Artigos Os cartórios na era digital

Os cartórios na era digital

Ivanildo Figueiredo

Algumas pessoas afirmam que cartório é uma herança colonial, que só existem no Brasil e em Portugal. A mídia e setores do governo insistem na tecla e repetem o mantra de que cartório é sinônimo de burocracia, que deveriam ser extintos, seus serviços incorporados a outros órgãos públicos, e ninguém ia sentir falta.

Ora, se nós habitássemos um país das maravilhas, um mundo de conto de fadas, em que todas as pessoas fossem honestas, civilizadas e bem intencionadas, a sociedade seria perfeita, e não seria necessário sequer existir Estado, leis, polícia e poder judiciário, para garantia da paz social. No contexto de uma sociedade imperfeita e desigual, os cartórios exercem a função de conferir validade jurídica aos documentos privados, aos atos particulares, das empresas e pessoas, com a finalidade principal de garantir a eficácia e produção de efeitos legais desses documentos, evitando litígios e conflitos que, inevitavelmente, iriam terminar nos tribunais. A função do cartório na sociedade contemporânea é “vender” segurança jurídica, a um preço relativamente baixo diante dos benefícios que proporciona.

            O índice de litigiosidade no Brasil é muito caro e elevado: segundo dados do Conselho Nacional de Justiça (CNJ), tramitam, hoje, no poder judiciário, cerca de 100 milhões de processos, na incrível proporção de um processo para cada dois habitantes. Desses processos, mais de 40 % são contra o Governo (União, Estados e Municípios), outros 40 % são contra bancos e concessionárias de serviços públicos, e menos de 20 % referem-se a questões entre particulares. Esses números demonstram que o sistema cartorial no Brasil funciona como um eficiente mecanismo de prevenção de conflitos entre particulares, do mesmo modo e com os mesmos procedimentos adotados na França, na Alemanha, na Itália, no Japão, e mais recentemente na China e na Rússia, após a queda do bloco econômico socialista. Apenas os países da common law, como Estados Unidos, Inglaterra e Austrália, não seguem o sistema cartorial latino, de origem romanista, mas algumas de suas funções, como de registro civil e de imóveis, são exercidas pelo próprio poder público diretamente.        

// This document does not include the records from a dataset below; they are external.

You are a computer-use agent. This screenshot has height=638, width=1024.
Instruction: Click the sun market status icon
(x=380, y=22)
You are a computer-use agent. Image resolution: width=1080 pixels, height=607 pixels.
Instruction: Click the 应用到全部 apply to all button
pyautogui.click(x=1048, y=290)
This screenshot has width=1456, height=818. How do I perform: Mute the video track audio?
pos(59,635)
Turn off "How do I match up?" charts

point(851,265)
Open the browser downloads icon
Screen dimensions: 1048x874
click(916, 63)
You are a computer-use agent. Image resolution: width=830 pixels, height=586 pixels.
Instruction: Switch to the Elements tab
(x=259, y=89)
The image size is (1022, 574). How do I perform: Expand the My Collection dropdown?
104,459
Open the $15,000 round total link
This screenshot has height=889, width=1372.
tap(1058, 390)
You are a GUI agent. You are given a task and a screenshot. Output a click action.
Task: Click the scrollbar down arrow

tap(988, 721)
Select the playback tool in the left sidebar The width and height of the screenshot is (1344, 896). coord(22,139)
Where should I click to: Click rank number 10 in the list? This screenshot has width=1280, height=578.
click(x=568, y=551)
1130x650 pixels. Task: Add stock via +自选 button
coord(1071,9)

            Muitas das críticas sempre dirigidas contra os cartórios - várias delas procedentes-, questionam o caráter de serem hereditários, passando de pais para filhos, e que essa circunstância gera uma acomodação e falta de eficiência. Contudo, dois fatos relevantes provocaram autêntica revolução nas atividades dos cartórios, com uma nova perspectiva de avaliação pela sociedade: o primeiro, a extinção da sucessão familiar, e a investidura de profissionais aprovados em disputados concursos públicos, a partir da Constituição de 1988, o que implicou em maior especialização jurídica e no constante aperfeiçoamento dos serviços; o segundo fato resultou da revolução tecnológica da informática, em que a automatização da atividade veio a permitir não apenas maior agilidade na execução dos atos notariais e registrais, mas, principalmente, aumentou o grau de segurança e de confiabilidade desses atos.

            A partir de normas e procedimentos de controle emanados do CNJ e dos Tribunais de Justiça dos Estados, como entes delegantes e fiscalizadores, todos os atos dos cartórios podem ser acompanhados e conferidos através da Internet. A implantação do selo digital de controle permite que escrituras, procurações públicas e registros, com garantia de autenticidade das partes e da ordem cronológica do ato, sejam realizados em formato eletrônico. Dentro em breve, todos os atos cartoriais serão celebrados pela Internet, sem necessidade das pessoas irem ao cartório, em revolução similar à que ocorreu com a automação bancária.

            As centrais eletrônicas de transparência dos cartórios brasileiros (www.cnj.jus.br), de informações sobre procurações, escrituras e testamentos em qualquer tabelionato de notas (www.censec.org.br), de consulta à indisponibilidade de bens (www.indisponibilidade.org.br) e da autenticidade dos atos celebrados nos cartórios em Pernambuco (www.tjpe.jus.br/selodigital), são recursos que inseriram os cartórios, definitivamente, na era digital. Esses sistemas informáticos estão restaurando a respeitabilidade técnica e a importância da função dos cartórios de conferir segurança jurídica aos atos e documentos das pessoas e empresas, agora com muito maior eficiência e agilidade. Revista Algomais.